- [WHAT TO DO]: Within this material, find every line where the string "Policy" appears, and copy it out.

- [ENTRIES SUPPLIED]:
..........

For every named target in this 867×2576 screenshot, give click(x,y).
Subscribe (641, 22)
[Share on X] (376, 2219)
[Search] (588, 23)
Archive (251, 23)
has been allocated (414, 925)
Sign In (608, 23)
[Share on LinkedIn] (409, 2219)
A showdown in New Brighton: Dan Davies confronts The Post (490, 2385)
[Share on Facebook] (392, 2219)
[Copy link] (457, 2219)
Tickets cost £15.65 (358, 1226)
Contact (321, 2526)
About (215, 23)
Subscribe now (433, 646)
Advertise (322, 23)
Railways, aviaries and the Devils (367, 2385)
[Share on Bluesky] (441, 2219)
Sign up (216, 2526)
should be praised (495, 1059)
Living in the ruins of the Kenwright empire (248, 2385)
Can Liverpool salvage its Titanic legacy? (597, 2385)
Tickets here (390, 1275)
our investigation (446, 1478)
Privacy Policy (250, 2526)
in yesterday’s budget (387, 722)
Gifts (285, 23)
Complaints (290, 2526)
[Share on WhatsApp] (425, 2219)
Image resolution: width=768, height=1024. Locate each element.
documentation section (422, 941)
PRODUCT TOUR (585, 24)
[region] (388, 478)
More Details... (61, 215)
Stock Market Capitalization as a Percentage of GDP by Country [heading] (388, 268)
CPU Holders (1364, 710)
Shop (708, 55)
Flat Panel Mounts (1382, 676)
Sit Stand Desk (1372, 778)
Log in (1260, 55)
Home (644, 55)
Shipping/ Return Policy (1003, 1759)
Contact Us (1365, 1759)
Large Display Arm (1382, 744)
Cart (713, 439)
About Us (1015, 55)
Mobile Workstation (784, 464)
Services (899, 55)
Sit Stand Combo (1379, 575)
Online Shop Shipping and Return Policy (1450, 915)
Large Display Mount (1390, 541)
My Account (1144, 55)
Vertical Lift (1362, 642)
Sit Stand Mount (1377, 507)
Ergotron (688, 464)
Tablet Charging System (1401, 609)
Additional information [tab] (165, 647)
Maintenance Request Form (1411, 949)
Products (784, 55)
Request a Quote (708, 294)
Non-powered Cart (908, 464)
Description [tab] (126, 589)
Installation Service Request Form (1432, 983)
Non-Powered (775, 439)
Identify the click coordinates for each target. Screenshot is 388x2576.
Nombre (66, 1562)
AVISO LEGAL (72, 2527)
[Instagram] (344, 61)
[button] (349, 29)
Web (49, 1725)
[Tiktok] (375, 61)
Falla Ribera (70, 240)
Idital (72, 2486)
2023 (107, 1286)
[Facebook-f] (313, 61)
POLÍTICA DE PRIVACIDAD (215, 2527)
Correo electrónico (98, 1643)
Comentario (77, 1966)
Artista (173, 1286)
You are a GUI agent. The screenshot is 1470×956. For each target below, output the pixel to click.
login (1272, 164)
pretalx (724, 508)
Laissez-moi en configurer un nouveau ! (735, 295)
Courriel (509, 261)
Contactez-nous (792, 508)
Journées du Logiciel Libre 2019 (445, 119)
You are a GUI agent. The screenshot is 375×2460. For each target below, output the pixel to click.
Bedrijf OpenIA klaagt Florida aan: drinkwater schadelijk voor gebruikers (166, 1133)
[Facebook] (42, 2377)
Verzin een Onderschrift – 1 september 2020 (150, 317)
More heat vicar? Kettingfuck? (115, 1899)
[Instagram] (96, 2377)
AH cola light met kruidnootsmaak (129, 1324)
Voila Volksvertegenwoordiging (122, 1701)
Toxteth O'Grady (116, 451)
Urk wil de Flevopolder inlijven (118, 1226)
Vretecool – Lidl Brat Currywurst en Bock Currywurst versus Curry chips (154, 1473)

..........

- [ANSWER SPACE]:
Privacy Policy (250, 2526)
Shipping/ Return Policy (1003, 1759)
Online Shop Shipping and Return Policy (1450, 915)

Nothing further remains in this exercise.